Abstract BACKGROUND Pulsed low-dose-rate radiotherapy (pLDR) is an accepted reirradiation technique for recurrent glioma, but its upfront use, concurrent with temozolomide (TMZ) following resection of high-grade glioma is currently under investigation. Evaluating the response to upfront radiation can be challenging and there is limited data on expected rates of pseudoprogression with pLDR. Standard magnetic resonance imaging (MRI) has limitations in differentiating pseudoprogression from tumor progression, sometimes necessitating surgery for pathologic confirmation. Advanced MRI can be used to create fractional tumor burden (FTB) maps that spatially distinguish active tumor from treatment-related effect (pseudoprogression), perhaps providing a more reliable imaging biomarker in the absence of additional surgery. METHODS We performed a retrospective chart review to report the responses of four patients with glioblastoma to upfront pLDR and TMZ following resection. Each patient received advanced surveillance MRI and redo surgery. Tumor pathology included IDH-wild type (n = 4) and O6-methylguanine-DNA methyltransferase (MGMT) methylated (n = 1) tumors.
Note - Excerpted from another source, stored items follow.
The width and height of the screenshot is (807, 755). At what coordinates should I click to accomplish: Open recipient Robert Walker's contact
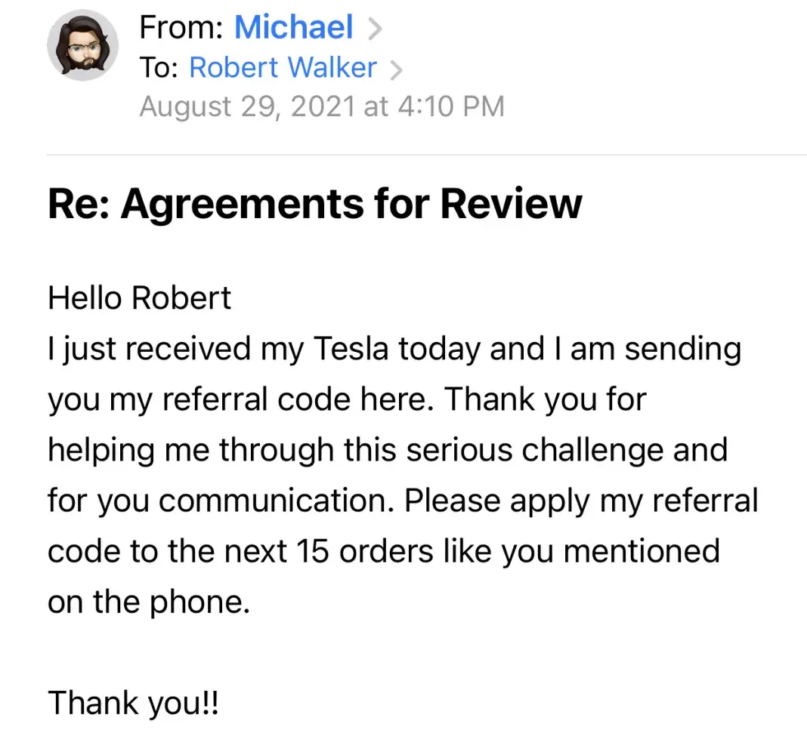pyautogui.click(x=282, y=68)
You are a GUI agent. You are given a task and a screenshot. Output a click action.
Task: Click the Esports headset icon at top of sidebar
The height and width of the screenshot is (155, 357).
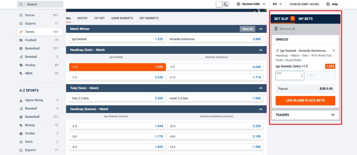coord(21,23)
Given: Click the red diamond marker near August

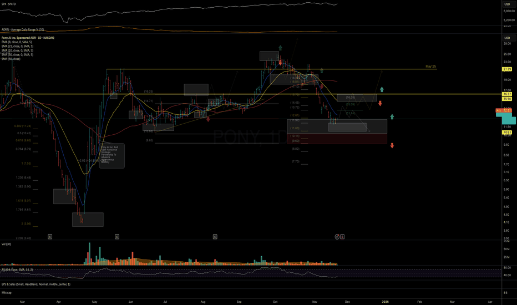Looking at the screenshot, I should 208,118.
RESULTS The median age of patients was 57.5 years (range 55-60 years) and all were male. One patient experienced mortality and another was transitioned to hospice. In all four cases, there were concerns of tumor progression in postcontrast MRI. Pathologic diagnosis revealed either treatment effect (n = 2) or tumor (n = 2). FTB maps were predominantly indicative of lesion volumes being comprised of treatment effect (n = 3) and tumor (n = 1). From the three FTB maps in the former category, the median fraction of the enhancing tumor volume comprised of vascular tumor was 6.4% (range 1.8-6.8%). CONCLUSION This case series provides insight into response to upfront pLDR and TMZ following resection of glioblastoma and demonstrates the capacity for FTB mapping to spatially distinguish tumor progression from treatment effect in this patient population.